If you’re generating Go backends (for example, with AppMaster), it helps to make this checklist part of your release routine so new endpoints and workers stay traceable as the app grows. AppMaster (appmaster.io) generates real Go services, so you can standardize one OpenTelemetry setup and carry it across services and background jobs.

Example: debugging a slow checkout across services

A customer message says: “Checkout hangs sometimes.” You can’t reproduce it on demand, which is exactly when Go OpenTelemetry tracing pays off.

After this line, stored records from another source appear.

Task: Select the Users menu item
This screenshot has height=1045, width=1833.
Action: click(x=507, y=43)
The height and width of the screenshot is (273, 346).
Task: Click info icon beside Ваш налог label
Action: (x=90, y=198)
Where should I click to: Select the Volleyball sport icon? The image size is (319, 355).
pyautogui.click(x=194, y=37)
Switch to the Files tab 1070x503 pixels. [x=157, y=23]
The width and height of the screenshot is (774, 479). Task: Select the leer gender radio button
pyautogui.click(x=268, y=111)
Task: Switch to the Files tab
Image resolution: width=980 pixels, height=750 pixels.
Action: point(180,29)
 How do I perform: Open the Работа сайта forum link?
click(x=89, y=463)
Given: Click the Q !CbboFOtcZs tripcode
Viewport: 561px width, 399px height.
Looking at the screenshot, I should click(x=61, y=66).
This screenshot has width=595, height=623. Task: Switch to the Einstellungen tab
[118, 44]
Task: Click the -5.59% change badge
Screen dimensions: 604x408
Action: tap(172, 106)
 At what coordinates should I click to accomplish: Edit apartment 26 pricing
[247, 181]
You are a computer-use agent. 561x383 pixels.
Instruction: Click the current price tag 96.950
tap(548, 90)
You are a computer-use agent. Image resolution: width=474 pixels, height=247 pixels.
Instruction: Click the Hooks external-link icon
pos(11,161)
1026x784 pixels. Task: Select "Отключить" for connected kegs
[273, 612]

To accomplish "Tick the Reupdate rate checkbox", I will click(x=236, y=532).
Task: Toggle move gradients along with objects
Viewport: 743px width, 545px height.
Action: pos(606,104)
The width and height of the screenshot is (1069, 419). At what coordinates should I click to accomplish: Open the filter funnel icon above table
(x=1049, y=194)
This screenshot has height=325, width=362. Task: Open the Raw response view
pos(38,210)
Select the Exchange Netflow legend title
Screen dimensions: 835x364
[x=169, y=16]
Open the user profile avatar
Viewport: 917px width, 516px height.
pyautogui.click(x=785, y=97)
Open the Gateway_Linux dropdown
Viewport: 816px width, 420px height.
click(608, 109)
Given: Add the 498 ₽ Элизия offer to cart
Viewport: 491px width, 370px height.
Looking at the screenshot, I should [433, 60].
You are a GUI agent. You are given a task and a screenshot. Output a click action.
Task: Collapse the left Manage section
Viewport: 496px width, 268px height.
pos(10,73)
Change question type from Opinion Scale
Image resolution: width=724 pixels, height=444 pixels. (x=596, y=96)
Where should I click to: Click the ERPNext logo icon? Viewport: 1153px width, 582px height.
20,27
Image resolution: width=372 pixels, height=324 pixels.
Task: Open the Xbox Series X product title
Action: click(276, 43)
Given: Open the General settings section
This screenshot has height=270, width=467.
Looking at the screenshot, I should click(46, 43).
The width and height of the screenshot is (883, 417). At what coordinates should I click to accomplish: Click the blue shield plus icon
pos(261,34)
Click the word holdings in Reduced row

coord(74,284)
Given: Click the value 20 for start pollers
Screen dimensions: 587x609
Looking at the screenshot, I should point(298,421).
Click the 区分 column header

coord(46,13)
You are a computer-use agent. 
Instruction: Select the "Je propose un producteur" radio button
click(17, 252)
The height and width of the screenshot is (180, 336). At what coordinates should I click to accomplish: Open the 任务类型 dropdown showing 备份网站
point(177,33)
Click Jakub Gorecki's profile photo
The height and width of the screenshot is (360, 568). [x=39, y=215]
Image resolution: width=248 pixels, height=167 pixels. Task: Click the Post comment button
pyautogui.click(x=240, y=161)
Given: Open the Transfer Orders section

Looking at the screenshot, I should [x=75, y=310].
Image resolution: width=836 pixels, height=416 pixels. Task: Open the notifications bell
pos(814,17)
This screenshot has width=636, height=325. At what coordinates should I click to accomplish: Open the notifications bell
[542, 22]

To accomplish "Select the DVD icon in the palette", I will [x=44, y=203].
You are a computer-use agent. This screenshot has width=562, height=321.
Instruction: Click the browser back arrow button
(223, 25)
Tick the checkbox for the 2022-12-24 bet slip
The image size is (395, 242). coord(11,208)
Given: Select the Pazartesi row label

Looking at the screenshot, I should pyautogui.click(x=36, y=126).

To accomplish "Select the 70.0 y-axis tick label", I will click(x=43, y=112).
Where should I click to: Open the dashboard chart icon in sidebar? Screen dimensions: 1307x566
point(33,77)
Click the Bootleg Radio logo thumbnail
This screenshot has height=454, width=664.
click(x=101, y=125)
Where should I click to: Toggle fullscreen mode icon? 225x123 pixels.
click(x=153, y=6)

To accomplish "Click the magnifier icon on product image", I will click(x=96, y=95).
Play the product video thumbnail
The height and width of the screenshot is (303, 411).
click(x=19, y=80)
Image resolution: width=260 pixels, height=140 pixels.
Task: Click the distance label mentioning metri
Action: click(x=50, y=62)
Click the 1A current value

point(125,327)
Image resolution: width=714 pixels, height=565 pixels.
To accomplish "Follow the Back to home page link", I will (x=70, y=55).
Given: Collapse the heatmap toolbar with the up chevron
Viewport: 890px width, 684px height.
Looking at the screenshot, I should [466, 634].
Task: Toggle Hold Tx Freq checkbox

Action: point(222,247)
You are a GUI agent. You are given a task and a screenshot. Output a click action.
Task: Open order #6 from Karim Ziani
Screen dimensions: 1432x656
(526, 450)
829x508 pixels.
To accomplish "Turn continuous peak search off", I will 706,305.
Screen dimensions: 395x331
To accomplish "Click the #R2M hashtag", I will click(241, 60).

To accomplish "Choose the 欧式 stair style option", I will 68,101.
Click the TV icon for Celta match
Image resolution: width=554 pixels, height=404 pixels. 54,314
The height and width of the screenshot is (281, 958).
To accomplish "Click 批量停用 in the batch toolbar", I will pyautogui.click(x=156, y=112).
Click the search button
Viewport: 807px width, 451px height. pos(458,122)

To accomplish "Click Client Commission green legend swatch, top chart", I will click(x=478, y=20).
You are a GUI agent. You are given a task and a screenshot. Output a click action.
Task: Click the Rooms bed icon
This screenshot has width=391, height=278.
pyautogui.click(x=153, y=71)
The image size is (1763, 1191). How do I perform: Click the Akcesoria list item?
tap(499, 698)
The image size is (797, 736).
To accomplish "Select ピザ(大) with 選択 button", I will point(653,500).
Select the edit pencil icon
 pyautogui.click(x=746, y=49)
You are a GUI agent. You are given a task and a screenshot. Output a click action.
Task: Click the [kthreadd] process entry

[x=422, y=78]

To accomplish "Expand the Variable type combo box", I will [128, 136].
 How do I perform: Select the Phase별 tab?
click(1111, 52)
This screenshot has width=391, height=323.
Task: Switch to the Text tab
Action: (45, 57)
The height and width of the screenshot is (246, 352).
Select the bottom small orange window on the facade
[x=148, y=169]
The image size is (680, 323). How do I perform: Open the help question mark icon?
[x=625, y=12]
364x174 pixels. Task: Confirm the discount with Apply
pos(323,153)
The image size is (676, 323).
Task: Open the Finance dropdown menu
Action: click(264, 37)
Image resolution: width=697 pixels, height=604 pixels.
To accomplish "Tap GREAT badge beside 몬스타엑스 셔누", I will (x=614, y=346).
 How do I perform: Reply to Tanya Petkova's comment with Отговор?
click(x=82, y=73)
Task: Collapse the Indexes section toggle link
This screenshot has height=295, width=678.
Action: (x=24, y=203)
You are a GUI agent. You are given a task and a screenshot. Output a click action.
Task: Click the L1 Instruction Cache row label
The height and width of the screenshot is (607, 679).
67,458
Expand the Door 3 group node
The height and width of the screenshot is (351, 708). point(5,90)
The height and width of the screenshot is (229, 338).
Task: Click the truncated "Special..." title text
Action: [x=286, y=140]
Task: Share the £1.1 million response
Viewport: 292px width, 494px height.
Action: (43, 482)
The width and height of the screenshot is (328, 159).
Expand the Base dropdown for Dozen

Start with metrics to understand the shape of the problem. Look at request rate, error rate, and p95 or p99 latency for the checkout endpoint. If the slowdown happens in short bursts and only for a slice of requests, it usually points to a dependency, queuing, or retry behavior rather than CPU.

Next, open a slow trace from the same time window. One trace is often enough. A healthy checkout might be 300 to 600 ms end-to-end. A bad one might be 8 to 12 seconds, with most of the time inside a single span.

A common pattern looks like this: the API handler is quick, the DB work is mostly fine, then a payment provider span shows retries with backoff, and a downstream call waits behind a lock or queue. The response might still return 200, so alerts based only on errors never fire.

Correlated logs then tell you the exact path in plain language: “retrying Stripe charge: timeout,” followed by “db tx aborted: serialization failure,” followed by “retry checkout flow.” That’s a clear signal you’re dealing with a few small issues that combine into a bad user experience.

Once you’ve found the bottleneck, consistency is what keeps things readable over time. Standardize span names, attributes (safe user ID hash, order ID, dependency name), and sampling rules across services so everyone reads traces the same way.